# MATERIAL PROVIDED

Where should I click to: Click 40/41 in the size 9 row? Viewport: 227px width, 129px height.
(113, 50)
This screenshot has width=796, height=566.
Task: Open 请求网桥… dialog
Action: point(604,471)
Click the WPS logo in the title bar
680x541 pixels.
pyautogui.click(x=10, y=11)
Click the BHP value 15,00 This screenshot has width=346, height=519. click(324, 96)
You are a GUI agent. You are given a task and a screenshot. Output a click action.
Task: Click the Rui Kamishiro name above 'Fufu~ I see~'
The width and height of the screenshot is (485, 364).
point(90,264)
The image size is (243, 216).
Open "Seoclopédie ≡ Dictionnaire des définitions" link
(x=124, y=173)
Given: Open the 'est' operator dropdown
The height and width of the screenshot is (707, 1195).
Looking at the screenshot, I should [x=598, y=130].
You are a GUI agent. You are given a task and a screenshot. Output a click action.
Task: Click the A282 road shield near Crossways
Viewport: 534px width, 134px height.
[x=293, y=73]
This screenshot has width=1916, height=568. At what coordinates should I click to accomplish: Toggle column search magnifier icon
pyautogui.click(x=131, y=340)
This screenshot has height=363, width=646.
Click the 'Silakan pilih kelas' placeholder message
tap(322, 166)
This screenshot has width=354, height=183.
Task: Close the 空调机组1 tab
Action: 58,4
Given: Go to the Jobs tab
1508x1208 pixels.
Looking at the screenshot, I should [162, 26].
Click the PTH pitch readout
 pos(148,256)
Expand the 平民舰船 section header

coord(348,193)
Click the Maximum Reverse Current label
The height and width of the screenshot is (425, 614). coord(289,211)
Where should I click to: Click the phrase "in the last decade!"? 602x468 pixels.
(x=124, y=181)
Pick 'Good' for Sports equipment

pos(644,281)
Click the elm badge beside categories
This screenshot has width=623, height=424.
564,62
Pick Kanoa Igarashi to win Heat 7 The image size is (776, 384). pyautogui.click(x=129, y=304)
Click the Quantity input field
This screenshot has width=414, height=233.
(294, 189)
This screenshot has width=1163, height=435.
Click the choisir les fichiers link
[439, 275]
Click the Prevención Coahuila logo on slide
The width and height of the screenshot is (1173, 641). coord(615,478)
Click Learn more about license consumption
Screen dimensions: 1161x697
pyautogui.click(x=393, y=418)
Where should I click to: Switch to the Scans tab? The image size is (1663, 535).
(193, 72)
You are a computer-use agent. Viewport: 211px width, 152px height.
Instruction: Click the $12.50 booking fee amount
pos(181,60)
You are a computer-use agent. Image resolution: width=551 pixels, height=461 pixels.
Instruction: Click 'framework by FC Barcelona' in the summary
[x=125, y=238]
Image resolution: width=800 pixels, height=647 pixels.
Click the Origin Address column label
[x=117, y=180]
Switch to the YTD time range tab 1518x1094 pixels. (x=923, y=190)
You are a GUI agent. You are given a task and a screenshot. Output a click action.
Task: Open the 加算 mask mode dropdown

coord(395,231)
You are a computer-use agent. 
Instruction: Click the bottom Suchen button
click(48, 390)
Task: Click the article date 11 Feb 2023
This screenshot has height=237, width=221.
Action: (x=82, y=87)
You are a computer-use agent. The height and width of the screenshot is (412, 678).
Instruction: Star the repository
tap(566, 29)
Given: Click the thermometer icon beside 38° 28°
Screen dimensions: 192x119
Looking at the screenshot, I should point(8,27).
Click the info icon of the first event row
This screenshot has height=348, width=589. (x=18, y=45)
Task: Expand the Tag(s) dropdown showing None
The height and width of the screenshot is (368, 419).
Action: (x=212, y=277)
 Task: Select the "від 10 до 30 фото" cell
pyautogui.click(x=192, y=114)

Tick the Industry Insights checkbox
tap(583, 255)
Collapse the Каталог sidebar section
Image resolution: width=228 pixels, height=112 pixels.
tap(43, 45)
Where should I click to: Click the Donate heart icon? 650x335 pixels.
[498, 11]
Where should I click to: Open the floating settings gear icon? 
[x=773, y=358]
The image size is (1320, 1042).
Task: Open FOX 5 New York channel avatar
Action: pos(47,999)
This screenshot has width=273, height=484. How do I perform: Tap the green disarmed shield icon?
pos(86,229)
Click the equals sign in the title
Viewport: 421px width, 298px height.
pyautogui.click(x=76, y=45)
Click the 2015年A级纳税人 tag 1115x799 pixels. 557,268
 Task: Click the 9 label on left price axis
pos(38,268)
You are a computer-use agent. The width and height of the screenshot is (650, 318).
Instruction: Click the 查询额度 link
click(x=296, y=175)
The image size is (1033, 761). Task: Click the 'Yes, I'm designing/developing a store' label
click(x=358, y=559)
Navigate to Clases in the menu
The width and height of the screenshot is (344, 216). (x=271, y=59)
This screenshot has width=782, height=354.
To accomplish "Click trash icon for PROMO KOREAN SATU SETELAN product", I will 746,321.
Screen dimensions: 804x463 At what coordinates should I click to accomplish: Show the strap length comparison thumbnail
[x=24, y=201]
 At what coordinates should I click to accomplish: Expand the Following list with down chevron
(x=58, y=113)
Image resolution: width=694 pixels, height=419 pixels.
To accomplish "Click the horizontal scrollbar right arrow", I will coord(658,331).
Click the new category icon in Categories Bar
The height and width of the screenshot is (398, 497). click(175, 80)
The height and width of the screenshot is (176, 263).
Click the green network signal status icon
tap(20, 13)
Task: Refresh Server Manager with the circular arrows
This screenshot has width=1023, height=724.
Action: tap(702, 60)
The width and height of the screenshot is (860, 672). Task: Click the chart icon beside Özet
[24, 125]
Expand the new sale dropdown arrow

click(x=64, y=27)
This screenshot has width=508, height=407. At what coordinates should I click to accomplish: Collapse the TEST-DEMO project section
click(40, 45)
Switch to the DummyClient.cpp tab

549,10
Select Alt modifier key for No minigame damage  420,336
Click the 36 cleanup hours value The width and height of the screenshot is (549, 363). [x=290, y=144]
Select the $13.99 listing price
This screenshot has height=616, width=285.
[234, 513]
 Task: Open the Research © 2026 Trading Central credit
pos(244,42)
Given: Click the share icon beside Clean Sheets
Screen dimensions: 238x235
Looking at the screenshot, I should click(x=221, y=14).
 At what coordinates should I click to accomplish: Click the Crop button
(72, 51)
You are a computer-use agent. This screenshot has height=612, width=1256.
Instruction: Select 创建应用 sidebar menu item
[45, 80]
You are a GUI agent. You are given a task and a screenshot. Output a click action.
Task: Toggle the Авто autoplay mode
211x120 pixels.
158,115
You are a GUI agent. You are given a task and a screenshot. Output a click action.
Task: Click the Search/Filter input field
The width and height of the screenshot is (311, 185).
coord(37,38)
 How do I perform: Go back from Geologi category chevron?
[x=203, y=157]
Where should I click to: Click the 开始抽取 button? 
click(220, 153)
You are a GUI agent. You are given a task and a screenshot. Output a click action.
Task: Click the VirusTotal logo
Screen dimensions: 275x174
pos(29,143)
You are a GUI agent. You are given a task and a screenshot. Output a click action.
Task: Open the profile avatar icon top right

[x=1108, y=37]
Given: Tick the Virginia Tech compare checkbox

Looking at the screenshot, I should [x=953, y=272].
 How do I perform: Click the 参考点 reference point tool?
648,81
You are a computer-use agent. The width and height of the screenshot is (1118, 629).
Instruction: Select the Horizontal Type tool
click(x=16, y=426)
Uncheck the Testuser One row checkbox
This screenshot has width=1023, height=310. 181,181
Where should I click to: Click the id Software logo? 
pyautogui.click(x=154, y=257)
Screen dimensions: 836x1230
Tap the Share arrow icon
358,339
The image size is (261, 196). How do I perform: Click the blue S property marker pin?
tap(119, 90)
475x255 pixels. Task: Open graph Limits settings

# TASK DESCRIPTION
Copy each line of the listing that contains the string "will".

# TASK RESPONSE
To accomplish "Click trash icon for PROMO KOREAN SATU SETELAN product", I will 746,321.
To accomplish "Click the horizontal scrollbar right arrow", I will coord(658,331).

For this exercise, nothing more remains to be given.